En la Sierra Norte de la provincia de Madrid, un enclave netamente medieval, resistía con su invisibilidad, mientras las tropas napoleónicas arrasaban nuestro suelo. Un inaccesible lugar entre montañas, practicaba su inexistencia, pasando desapercibido ante aquella brutal ola de violencia. Su aislamiento natural fue su salvación ante aquella turba de gabachos. El Cerro de la Atalaya, garantizaba una vista panóptica del sur, en dirección a Madrid capital. Era un lugar estratégico para controlar cualquier contingencia.
La orfandad geográfica de Patones y su estratégica posición en lo alto de la Sierra Madrileña escamotearon a los invasores, un suma y sigue y, quizás, un buen susto.
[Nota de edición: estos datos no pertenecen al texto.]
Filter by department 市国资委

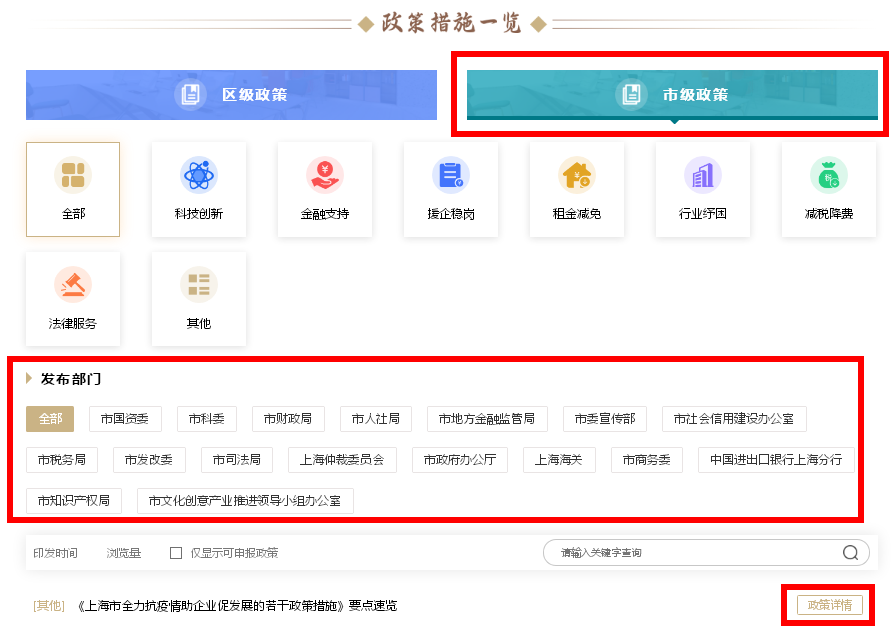[125, 419]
El aura de misterio de esta población, de carácter minúsculo, ha dado lugar a muchas conjeturas, incluida la de un "rey" de Patones que actuaba como juez de paz en aquel temprano tiempo. La severidad del aislamiento de este peculiar lugar, creó una autoridad autónoma, casi cooperativista, en la que el juez de paz o rey de Patones —de la familia de los Patón—, se encargaba de dirimir las disputas menores. Ya entrados en el siglo XVIII, el rey Borbón Carlos III —quizás lo mejor de esta extraña dinastía de monarcas corruptos, mujeriegos y descarriados—; esto no significa que una desinencia que rimase con Borbón definiera a toda una dinastía...; finalmente, este meritorio rey, delegó en Patones la marca de independencia administrativa de otras villas cercanas.
Iglesia y niebla en Patones de Arriba (iStock)
La historia de este pequeño pueblo que “resistió” la invasión napoleónica, no es una cosa de antes de ayer. Allá por 1555, media docena de vecinos fundaron lo que es llamado como Patones de Arriba. Lo que hoy es una pedanía entre montañas y campos mimetizados con construcciones humanas. A partir de 1687, este enclave serrano es aceptado como un pequeño reino, mirado de reojo y con cierta simpatía, por el monarca de España. Entre la escarpada sierra, esta pequeña agrupación de humanos, pasó desapercibida y sus vecinos continuaron existiendo como quien no quiere la cosa. Lo de Patones podría ser un bulo simpático o una realidad incontestable; pero lo objetivo, es que es un lugar mágico —doy fe—, en el que otras formas existencia diferentes a la realidad común, son posibles. A veces, una historia debidamente deformada, da lugar a un interés sobrenatural.
Una aldea espectacular, de pizarra negra, en medio de la nada, guarda la memoria sintética de un pueblo que solo se une cuando un invasor les toca sus partes pudendas. Tendríamos que celebrar que, cuando alguien invade España, nos unimos para que una vez ventilado el tema y expulsados los "okupas", sigamos peleándonos por trivialidades.
España, una jaula de grillos.
"El coraje no es tener la fuerza para seguir adelante, sino seguir adelante cuando no tienes fuerza", Napoleón Bonaparte.